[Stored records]

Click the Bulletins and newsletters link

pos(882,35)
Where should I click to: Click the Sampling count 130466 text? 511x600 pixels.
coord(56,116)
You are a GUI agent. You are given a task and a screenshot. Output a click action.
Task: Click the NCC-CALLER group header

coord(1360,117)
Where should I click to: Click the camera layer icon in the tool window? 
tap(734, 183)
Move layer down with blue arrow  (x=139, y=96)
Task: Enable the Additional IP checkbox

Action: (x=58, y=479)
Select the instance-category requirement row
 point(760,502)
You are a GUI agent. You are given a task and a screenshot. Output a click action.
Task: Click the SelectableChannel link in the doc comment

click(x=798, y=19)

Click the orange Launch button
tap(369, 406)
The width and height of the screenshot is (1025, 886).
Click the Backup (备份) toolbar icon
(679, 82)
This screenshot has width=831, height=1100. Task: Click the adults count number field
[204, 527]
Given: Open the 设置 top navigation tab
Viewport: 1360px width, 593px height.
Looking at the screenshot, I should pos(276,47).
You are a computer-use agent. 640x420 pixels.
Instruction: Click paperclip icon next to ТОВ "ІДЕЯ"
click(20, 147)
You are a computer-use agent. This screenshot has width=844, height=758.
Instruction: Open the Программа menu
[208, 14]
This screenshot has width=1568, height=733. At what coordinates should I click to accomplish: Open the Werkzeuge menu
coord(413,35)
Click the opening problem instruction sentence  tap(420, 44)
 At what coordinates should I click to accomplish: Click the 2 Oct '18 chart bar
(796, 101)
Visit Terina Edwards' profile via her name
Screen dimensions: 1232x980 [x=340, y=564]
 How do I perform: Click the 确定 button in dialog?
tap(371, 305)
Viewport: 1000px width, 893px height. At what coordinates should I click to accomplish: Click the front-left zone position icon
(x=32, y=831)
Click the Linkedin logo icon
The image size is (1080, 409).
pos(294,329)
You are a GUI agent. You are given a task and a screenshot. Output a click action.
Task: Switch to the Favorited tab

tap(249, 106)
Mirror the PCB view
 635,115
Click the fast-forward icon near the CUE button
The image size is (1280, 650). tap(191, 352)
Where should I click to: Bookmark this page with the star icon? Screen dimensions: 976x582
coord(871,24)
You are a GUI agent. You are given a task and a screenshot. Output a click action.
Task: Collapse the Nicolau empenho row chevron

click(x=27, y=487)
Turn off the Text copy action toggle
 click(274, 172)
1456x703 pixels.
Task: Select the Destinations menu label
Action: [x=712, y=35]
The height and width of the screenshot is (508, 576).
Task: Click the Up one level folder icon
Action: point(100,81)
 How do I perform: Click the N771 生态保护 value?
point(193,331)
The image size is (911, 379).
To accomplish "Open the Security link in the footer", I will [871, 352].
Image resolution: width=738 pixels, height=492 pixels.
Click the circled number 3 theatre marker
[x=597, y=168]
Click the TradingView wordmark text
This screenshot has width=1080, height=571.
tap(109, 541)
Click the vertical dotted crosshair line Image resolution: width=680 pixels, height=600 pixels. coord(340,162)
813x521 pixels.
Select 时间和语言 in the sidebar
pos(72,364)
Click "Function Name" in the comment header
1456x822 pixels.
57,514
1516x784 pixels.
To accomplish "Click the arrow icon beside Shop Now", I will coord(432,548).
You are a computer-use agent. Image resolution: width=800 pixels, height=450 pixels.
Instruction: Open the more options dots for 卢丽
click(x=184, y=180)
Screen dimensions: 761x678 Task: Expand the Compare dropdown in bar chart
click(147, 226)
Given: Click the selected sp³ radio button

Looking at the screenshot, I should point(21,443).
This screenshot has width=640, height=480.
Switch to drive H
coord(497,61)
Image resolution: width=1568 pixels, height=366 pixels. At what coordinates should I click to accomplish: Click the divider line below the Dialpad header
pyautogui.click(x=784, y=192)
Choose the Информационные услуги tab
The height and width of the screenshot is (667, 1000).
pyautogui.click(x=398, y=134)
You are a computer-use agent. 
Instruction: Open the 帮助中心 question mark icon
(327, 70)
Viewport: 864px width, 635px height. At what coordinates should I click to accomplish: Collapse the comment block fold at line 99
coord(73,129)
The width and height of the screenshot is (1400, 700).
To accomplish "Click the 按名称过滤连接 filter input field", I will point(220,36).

Instructions for the task
Output the entries above in their entirety, exactly as written.

Solution
Click the Bulletins and newsletters link

pos(882,35)
Where should I click to: Click the Sampling count 130466 text? 511x600 pixels.
coord(56,116)
You are a GUI agent. You are given a task and a screenshot. Output a click action.
Task: Click the NCC-CALLER group header

coord(1360,117)
Where should I click to: Click the camera layer icon in the tool window? 
tap(734, 183)
Move layer down with blue arrow  (x=139, y=96)
Task: Enable the Additional IP checkbox

Action: (x=58, y=479)
Select the instance-category requirement row
 point(760,502)
You are a GUI agent. You are given a task and a screenshot. Output a click action.
Task: Click the SelectableChannel link in the doc comment

click(x=798, y=19)

Click the orange Launch button
tap(369, 406)
The width and height of the screenshot is (1025, 886).
Click the Backup (备份) toolbar icon
(679, 82)
This screenshot has width=831, height=1100. Task: Click the adults count number field
[204, 527]
Given: Open the 设置 top navigation tab
Viewport: 1360px width, 593px height.
Looking at the screenshot, I should pos(276,47).
You are a computer-use agent. 640x420 pixels.
Instruction: Click paperclip icon next to ТОВ "ІДЕЯ"
click(20, 147)
You are a computer-use agent. This screenshot has width=844, height=758.
Instruction: Open the Программа menu
[208, 14]
This screenshot has width=1568, height=733. At what coordinates should I click to accomplish: Open the Werkzeuge menu
coord(413,35)
Click the opening problem instruction sentence  tap(420, 44)
 At what coordinates should I click to accomplish: Click the 2 Oct '18 chart bar
(796, 101)
Visit Terina Edwards' profile via her name
Screen dimensions: 1232x980 [x=340, y=564]
 How do I perform: Click the 确定 button in dialog?
tap(371, 305)
Viewport: 1000px width, 893px height. At what coordinates should I click to accomplish: Click the front-left zone position icon
(x=32, y=831)
Click the Linkedin logo icon
The image size is (1080, 409).
pos(294,329)
You are a GUI agent. You are given a task and a screenshot. Output a click action.
Task: Switch to the Favorited tab

tap(249, 106)
Mirror the PCB view
 635,115
Click the fast-forward icon near the CUE button
The image size is (1280, 650). tap(191, 352)
Where should I click to: Bookmark this page with the star icon? Screen dimensions: 976x582
coord(871,24)
You are a GUI agent. You are given a task and a screenshot. Output a click action.
Task: Collapse the Nicolau empenho row chevron

click(x=27, y=487)
Turn off the Text copy action toggle
 click(274, 172)
1456x703 pixels.
Task: Select the Destinations menu label
Action: [x=712, y=35]
The height and width of the screenshot is (508, 576).
Task: Click the Up one level folder icon
Action: point(100,81)
 How do I perform: Click the N771 生态保护 value?
point(193,331)
The image size is (911, 379).
To accomplish "Open the Security link in the footer", I will [871, 352].
Image resolution: width=738 pixels, height=492 pixels.
Click the circled number 3 theatre marker
[x=597, y=168]
Click the TradingView wordmark text
This screenshot has width=1080, height=571.
tap(109, 541)
Click the vertical dotted crosshair line Image resolution: width=680 pixels, height=600 pixels. coord(340,162)
813x521 pixels.
Select 时间和语言 in the sidebar
pos(72,364)
Click "Function Name" in the comment header
1456x822 pixels.
57,514
1516x784 pixels.
To accomplish "Click the arrow icon beside Shop Now", I will coord(432,548).
You are a computer-use agent. Image resolution: width=800 pixels, height=450 pixels.
Instruction: Open the more options dots for 卢丽
click(x=184, y=180)
Screen dimensions: 761x678 Task: Expand the Compare dropdown in bar chart
click(147, 226)
Given: Click the selected sp³ radio button

Looking at the screenshot, I should point(21,443).
This screenshot has width=640, height=480.
Switch to drive H
coord(497,61)
Image resolution: width=1568 pixels, height=366 pixels. At what coordinates should I click to accomplish: Click the divider line below the Dialpad header
pyautogui.click(x=784, y=192)
Choose the Информационные услуги tab
The height and width of the screenshot is (667, 1000).
pyautogui.click(x=398, y=134)
You are a computer-use agent. 
Instruction: Open the 帮助中心 question mark icon
(327, 70)
Viewport: 864px width, 635px height. At what coordinates should I click to accomplish: Collapse the comment block fold at line 99
coord(73,129)
The width and height of the screenshot is (1400, 700).
To accomplish "Click the 按名称过滤连接 filter input field", I will point(220,36).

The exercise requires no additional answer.